Pemerintah Kota Tanjungpinang mengambil langkah konkret untuk melestarikan budaya Melayu. Wali Kota Tanjungpinang, Lis Darmansyah, menegaskan bahwa setiap kegiatan resmi pemerintahan wajib menyajikan kudapan atau jajanan tradisional khas Melayu.
Kebijakan Baru untuk Melestarikan Kuliner Lokal
Kebijakan ini diumumkan langsung oleh Wali Kota Lis dalam sebuah kesempatan.

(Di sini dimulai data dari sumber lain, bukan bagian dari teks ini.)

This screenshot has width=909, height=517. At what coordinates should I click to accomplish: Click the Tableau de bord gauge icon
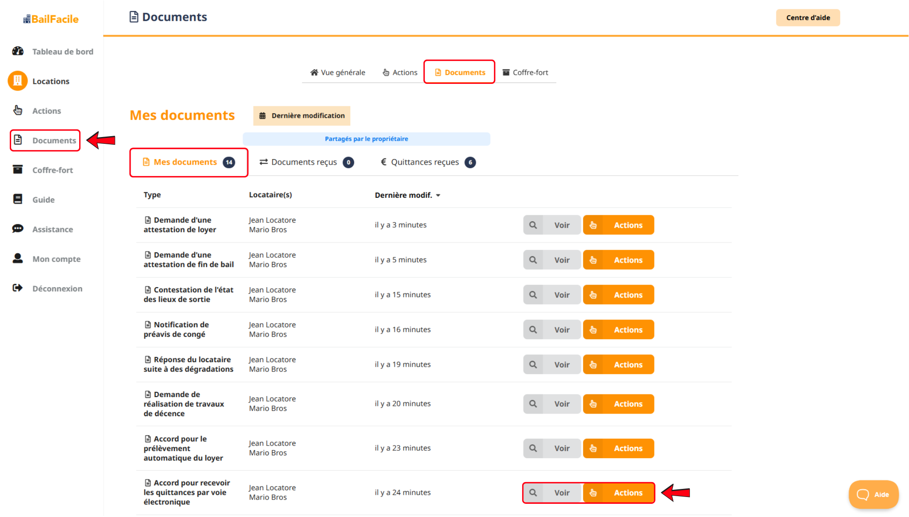[x=18, y=51]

Menurutnya, langkah ini bukan sekadar formalitas, melainkan upaya nyata untuk memperkenalkan dan membiasakan masyarakat, terutama generasi muda, dengan ragam kuliner warisan leluhur.
Tujuan Pelestarian Budaya
Dengan menghidangkan kudapan Melayu di setiap acara, pemerintah berharap nilai-nilai budaya dan tradisi kuliner tidak punah. Ini juga menjadi ajang promosi bagi para pelaku Usaha Mikro, Kecil, dan Menengah (UMKM) lokal yang memproduksi aneka jajanan tradisional.
Dampak Positif bagi UMKM Lokal
Instruksi Wali Kota ini diprediksi akan mendongkrak permintaan terhadap produk kuliner khas Melayu. Para pengrajin kue tradisional dan pelaku UMKM di bidang kuliner pun diharapkan mendapatkan manfaat ekonomi langsung dari kebijakan tersebut.
Langkah Pemko Tanjungpinang ini patut diapresiasi sebagai bentuk komitmen dalam menjaga identitas dan kekayaan budaya daerah, sekaligus memberdayakan ekonomi warga.